Tidak Hanya Khamar, Pengharaman Riba dalam Al-Quran Juga Bertahap

Pengharaman Riba
Pengharaman Riba

Penerapan hukum Islam dari awal, sejak masa Nabi dilakukan secara bertahap. Istilah ini dikenal dengan tadarruj. Syeikh Mustafa Az-Zuhaili dalam At-Tadarruj fi at-Tasyri’ wa Tathbiq fi Syari’ah Al-Islamiyah, hal. 27 menyampaikan bahwa praktik tadarruj itu dimaksudkan untuk dua hal; pertama yaitu pembiasaan secara bertahap, mulai dari yang dekat ke yang jauh, dari yang ringan ke yang berat, dari yang mudah ke yang sulit; kedua yaitu menetapkan peraturan atau hukum yang awalnya hanya bersifat kebiasaan menjadi menjadi hukum atau peraturan yang mengikat.

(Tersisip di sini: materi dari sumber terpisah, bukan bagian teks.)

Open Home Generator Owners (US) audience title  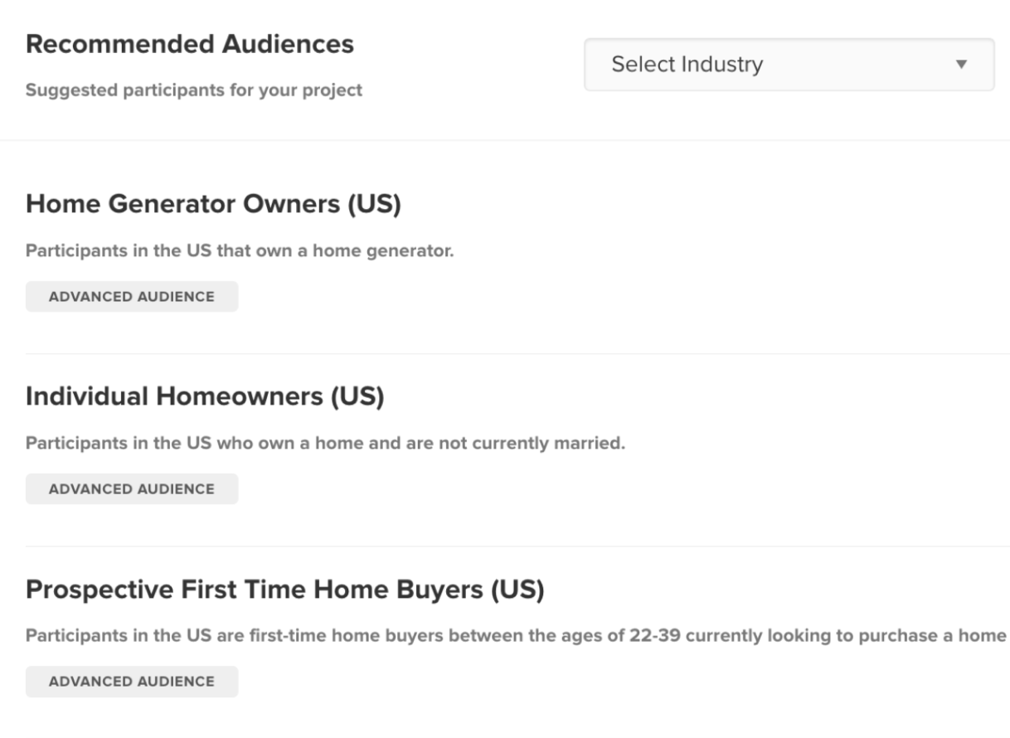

Tahapan pengharaman khamar merupakan salah satu contoh penerapan model tadarruj yang sangat popular. Dan ternyata tidak hanya khamar yang berlaku demikian, pengharaman riba pun juga begitu, dilarang secara bertahap.

Tahapan pengharaman riba

Menurut As-Shabuni dalam Tafsir Ayat al-Ahkam, jilid I, hal. 389, tahap-tahap pengharaman riba sama dengan tahapan Al-Quran tentang khamr. Pada tahap pertama hanya sekadar menggambarkan adanya unsur negatif di dalam riba, sebagaimana tertera dalam surah Ar-Rum ayat 39,

وَمَا آتَيْتُمْ مِنْ رِبًا لِيَرْبُوَ فِي أَمْوَالِ النَّاسِ فَلَا يَرْبُو عِنْدَ اللَّهِ وَمَا آتَيْتُمْ مِنْ زَكَاةٍ تُرِيدُونَ وَجْهَ اللَّهِ فَأُولَئِكَ هُمُ الْمُضْعِفُونَ (39)

“Dan sesuatu riba (tambahan) yang kamu berikan agar harta manusia bertambah, maka tidak bertambah dalam pandangan Allah. Dan apa yang kamu berikan berupa zakat yang kamu maksudkan untuk memperoleh keridaan Allah, maka itulah orang-orang yang melipatgandakan (pahalanya).” (QS. Ar-Rum [30]: 39)

Baca Juga: Tafsir Ahkam: Kebolehan Memakan Makanan Haram dalam Situasi Darurat

Ayat pertama tentang riba ini merupakan ayat Makkiyah, turun ketika Nabi di Makkah yang notabene fokus dakwahnya tentang ajakan tauhid, mengesakan Allah, bukan tentang hukum atau yang lainnya. Keterangan Ibn Abbas tentang pengertian riba pada ayat ini juga bisa diambil dasar bahwa memang praktik riba pada masa ini memang tidak sama dengan masa Nabi di Madinah, apalagi masa sekarang.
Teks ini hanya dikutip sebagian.